= Source records =
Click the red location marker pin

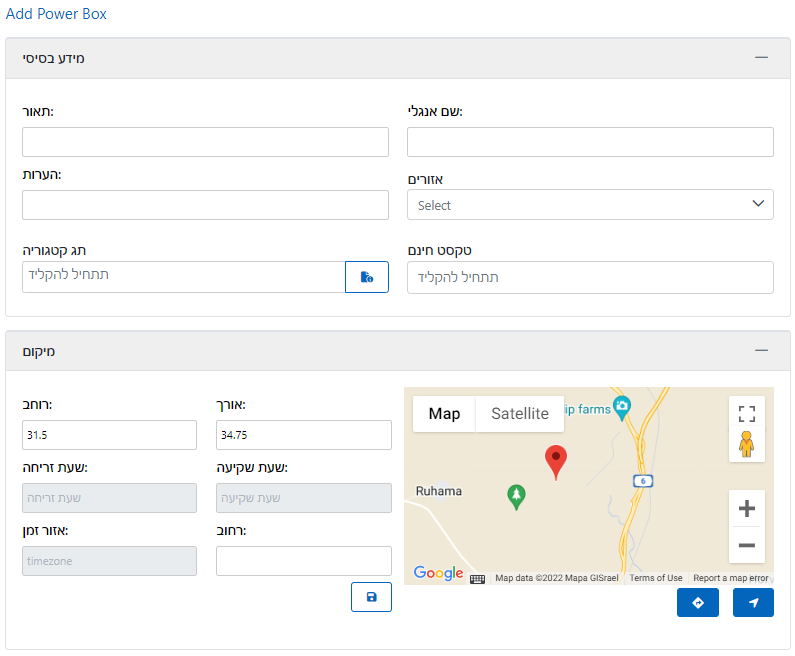click(x=556, y=461)

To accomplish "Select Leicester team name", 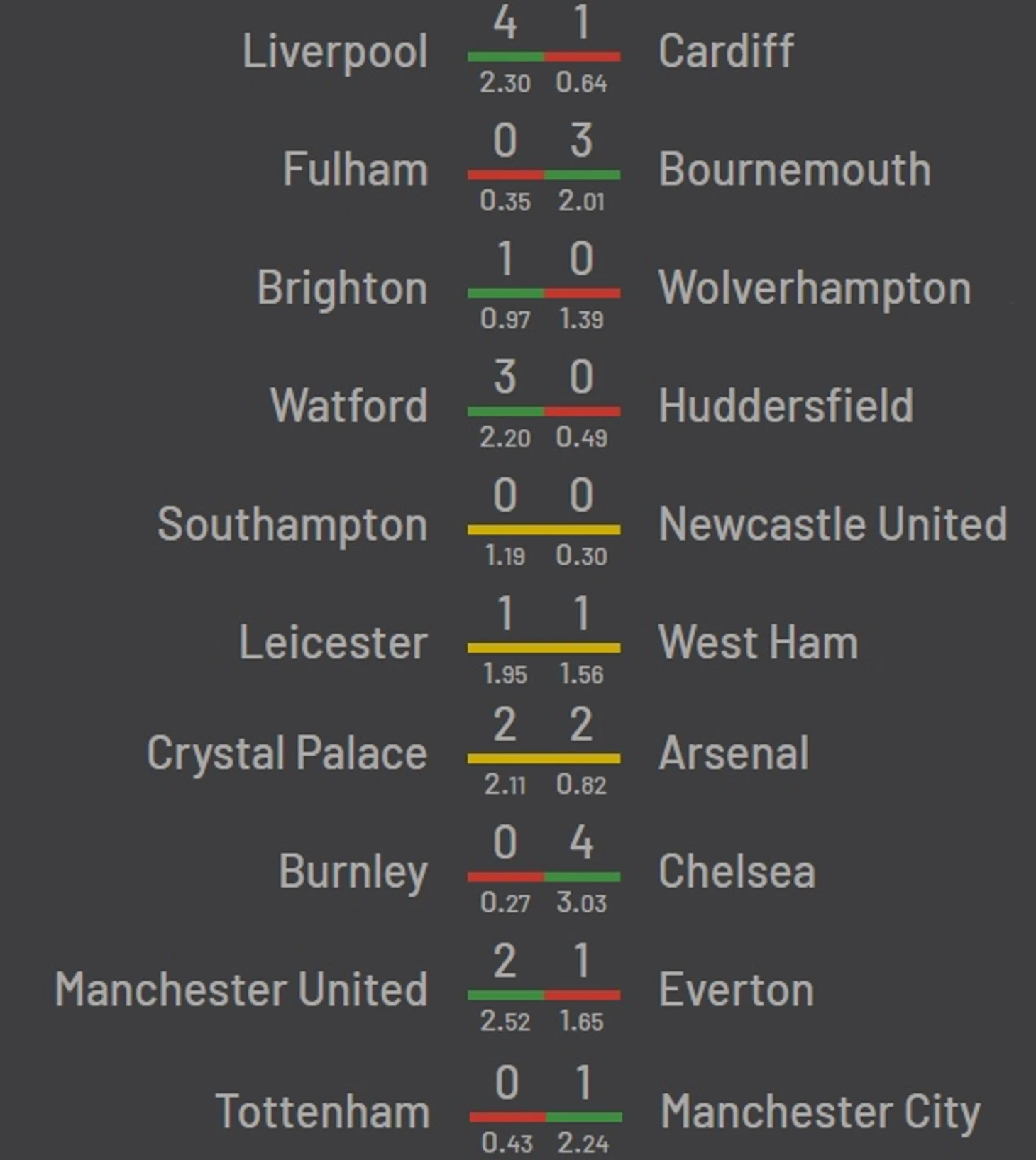I will pos(334,643).
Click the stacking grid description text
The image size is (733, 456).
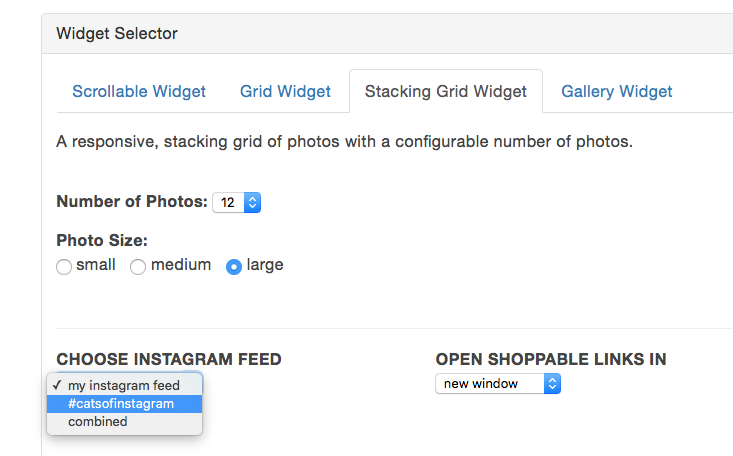click(345, 142)
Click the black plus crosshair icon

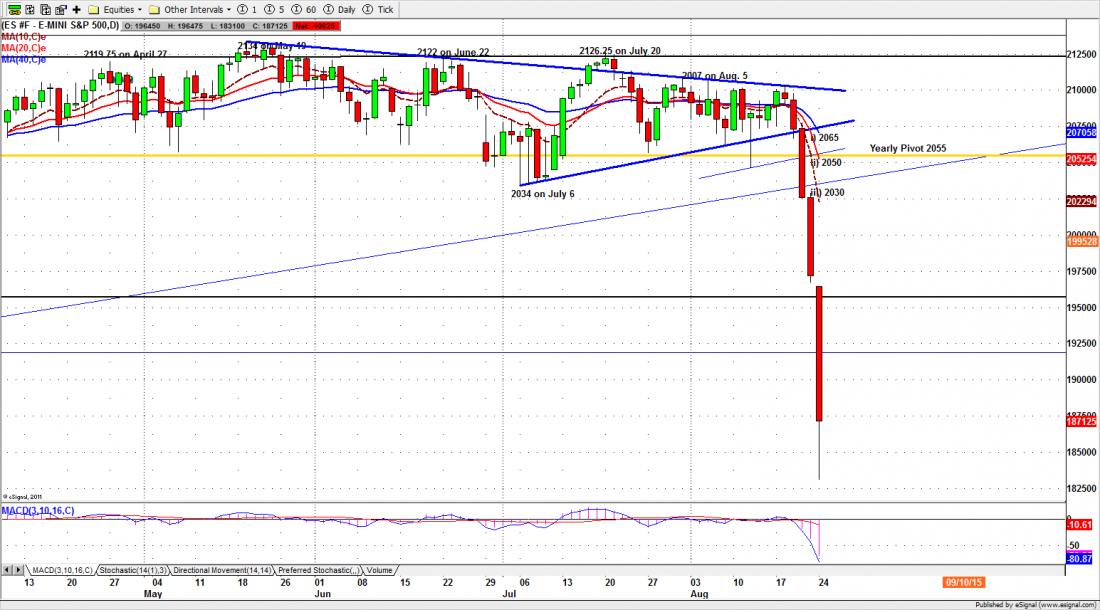coord(76,9)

= Assignment =
Print nothing except the lines from the one with "Click the stacking grid description text" through the last line of the listing, exactly as written and with pictures removed.

= The completed task =
Click the stacking grid description text
The image size is (733, 456).
click(345, 142)
Click the black plus crosshair icon

coord(76,9)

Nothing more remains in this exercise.